:: PREGUNTAS ::
1. Según el texto sobre la oficialidad del bable, ¿cuántas personas salieron a la calle en Oviedo?
2. Retoma el texto sobre la oficialidad del bable y prosíguelo a partir de su última frase.

:: TEXTO DEL EJERCICIO ::
Asturias es España y, lo demás, tierra conquistada

Pero esta verdad absoluta no es óbice para que entre la población asturiana crezca la misma ambición abyecta del separatismo excluyente. La pelea de los asturianistas, seguramente la especie más estúpida de separatista posible, es ahora la oficialidad del dialecto bable, inventado hace algunos años de igual manera que el batua en Vascongadas o el cachopo en su gastronomía.

Miles de personas se manifestaron ayer en Oviedo para reivindicar la oficialidad del “castellán mal faláu” en el Principado de Asturias. Convocados por la Xunta pola Defensa de la Llingua Asturiana, diversas asociaciones y partidos políticos, entre ellos Podemos, IU y, por primera vez, el PSOE (que gobierna la comunidad autónoma), unas 5.500 personas salieron a la calle en la concentración más numerosa de cuantas se han celebrado en la capital asturiana desde hace más de dos décadas.

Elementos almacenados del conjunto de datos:
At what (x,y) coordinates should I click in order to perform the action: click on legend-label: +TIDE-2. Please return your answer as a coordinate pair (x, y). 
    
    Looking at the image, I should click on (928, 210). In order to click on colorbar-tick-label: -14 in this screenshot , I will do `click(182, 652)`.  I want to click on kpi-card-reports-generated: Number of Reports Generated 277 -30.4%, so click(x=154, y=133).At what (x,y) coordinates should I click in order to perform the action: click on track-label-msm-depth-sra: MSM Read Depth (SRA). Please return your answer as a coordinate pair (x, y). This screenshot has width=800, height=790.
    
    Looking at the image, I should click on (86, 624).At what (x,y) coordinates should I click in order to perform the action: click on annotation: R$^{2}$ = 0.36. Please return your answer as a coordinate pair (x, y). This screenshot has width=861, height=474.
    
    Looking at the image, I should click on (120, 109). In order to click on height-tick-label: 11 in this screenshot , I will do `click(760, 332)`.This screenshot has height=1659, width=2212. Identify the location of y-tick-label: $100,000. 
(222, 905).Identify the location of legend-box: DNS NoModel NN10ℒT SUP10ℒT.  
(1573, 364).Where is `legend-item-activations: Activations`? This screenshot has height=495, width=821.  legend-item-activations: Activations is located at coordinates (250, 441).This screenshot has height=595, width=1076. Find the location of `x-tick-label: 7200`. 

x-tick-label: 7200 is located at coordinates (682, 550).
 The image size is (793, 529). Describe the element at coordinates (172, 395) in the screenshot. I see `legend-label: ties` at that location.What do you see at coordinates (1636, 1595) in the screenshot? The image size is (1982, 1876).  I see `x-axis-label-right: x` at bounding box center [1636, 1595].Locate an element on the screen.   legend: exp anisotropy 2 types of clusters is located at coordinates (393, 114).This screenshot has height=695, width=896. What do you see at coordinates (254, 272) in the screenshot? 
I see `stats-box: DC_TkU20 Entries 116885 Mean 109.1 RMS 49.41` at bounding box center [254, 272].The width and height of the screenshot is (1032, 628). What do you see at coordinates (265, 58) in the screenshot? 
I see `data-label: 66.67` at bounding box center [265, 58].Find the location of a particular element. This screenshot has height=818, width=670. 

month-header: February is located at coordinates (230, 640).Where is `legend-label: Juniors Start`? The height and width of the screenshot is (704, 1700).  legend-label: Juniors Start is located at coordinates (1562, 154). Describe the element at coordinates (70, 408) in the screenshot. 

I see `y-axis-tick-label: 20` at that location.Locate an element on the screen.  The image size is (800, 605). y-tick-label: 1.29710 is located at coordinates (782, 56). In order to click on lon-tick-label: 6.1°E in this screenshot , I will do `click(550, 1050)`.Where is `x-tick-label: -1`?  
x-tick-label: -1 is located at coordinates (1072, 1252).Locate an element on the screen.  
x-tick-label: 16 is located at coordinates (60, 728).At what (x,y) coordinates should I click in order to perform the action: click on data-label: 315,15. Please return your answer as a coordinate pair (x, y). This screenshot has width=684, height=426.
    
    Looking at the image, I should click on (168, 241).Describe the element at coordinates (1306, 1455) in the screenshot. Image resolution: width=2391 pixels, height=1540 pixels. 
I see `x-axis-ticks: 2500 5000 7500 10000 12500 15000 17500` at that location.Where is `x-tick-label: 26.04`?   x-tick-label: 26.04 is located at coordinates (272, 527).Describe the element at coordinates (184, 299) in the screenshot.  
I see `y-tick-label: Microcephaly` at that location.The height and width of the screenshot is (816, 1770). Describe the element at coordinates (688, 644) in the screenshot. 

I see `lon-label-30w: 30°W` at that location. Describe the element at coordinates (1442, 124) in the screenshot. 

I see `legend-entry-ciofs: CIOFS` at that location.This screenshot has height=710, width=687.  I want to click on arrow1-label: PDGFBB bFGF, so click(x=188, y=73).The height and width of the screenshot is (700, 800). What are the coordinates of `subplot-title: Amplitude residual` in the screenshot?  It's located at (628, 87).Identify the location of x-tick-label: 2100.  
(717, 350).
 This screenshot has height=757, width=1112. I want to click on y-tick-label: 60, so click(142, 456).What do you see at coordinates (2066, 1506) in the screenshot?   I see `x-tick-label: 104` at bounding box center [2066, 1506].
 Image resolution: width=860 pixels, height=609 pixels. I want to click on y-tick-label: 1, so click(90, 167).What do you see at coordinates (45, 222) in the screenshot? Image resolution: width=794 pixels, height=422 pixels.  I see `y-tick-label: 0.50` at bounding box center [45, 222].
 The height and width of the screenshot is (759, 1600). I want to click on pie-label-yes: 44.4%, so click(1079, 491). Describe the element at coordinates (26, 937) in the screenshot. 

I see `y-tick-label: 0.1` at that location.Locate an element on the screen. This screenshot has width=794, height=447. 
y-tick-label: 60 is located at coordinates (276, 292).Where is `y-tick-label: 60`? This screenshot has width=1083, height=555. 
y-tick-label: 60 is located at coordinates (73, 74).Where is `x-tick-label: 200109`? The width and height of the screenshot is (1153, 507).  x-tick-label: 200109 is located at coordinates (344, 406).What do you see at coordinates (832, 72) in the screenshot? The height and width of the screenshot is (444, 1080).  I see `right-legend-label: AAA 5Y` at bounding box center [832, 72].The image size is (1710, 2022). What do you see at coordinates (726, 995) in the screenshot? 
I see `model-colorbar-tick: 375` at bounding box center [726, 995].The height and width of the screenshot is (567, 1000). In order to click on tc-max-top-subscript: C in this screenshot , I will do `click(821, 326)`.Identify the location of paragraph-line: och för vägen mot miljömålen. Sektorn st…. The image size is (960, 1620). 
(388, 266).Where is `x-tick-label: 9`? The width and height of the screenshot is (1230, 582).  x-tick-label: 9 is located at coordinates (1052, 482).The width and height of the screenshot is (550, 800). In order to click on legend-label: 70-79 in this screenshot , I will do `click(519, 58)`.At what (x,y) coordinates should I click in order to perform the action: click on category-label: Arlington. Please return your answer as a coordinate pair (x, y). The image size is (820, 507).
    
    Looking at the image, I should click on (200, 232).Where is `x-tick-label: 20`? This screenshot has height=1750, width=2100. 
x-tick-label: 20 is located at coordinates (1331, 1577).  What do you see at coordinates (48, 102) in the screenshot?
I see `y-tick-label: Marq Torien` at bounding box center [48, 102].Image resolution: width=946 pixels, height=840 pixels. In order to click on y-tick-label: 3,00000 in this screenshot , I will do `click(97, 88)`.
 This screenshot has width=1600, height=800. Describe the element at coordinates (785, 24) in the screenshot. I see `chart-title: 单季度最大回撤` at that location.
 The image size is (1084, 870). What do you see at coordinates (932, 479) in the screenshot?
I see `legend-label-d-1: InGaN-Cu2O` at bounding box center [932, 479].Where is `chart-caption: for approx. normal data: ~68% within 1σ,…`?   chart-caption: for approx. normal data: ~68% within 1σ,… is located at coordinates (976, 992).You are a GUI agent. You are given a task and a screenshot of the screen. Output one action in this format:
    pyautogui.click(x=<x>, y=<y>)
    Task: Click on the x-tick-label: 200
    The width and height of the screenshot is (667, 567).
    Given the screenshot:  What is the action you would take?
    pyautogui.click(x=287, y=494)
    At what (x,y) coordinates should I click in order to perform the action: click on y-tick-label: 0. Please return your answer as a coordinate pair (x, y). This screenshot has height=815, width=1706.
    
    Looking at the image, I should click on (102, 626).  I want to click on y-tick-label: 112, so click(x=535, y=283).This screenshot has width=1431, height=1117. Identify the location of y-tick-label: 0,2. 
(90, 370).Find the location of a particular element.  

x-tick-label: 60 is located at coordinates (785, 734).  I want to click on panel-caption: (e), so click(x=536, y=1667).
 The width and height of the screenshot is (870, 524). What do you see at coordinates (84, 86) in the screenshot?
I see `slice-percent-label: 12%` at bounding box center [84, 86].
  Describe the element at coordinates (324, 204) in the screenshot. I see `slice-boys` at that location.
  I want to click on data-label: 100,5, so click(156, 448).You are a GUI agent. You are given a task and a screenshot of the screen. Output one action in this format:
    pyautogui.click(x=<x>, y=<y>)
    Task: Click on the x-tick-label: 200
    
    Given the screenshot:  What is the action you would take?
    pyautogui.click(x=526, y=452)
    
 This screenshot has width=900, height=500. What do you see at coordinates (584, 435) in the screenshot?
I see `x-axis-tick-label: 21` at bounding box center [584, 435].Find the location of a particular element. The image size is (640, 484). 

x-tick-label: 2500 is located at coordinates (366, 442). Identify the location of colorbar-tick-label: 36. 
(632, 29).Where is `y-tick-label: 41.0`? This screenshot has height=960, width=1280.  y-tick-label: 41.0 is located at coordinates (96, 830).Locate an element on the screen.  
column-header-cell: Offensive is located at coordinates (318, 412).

:: RESPUESTAS DEL EJERCICIO ::
1. Unas 5.500 personas.

2.
Bajo el lema de Agora ye’l momentu y con el sonido de fondo de dos bandas de gaitas, un grupo de panderetas y una batucada, los manifestantes partieron de la estación del Norte y recorrieron la calle Uría, principal arteria de la capital asturiana, hasta la plaza de la catedral, donde finalizó la marcha dos horas después con la lectura de un manifiesto y el tradicional culín de sidra.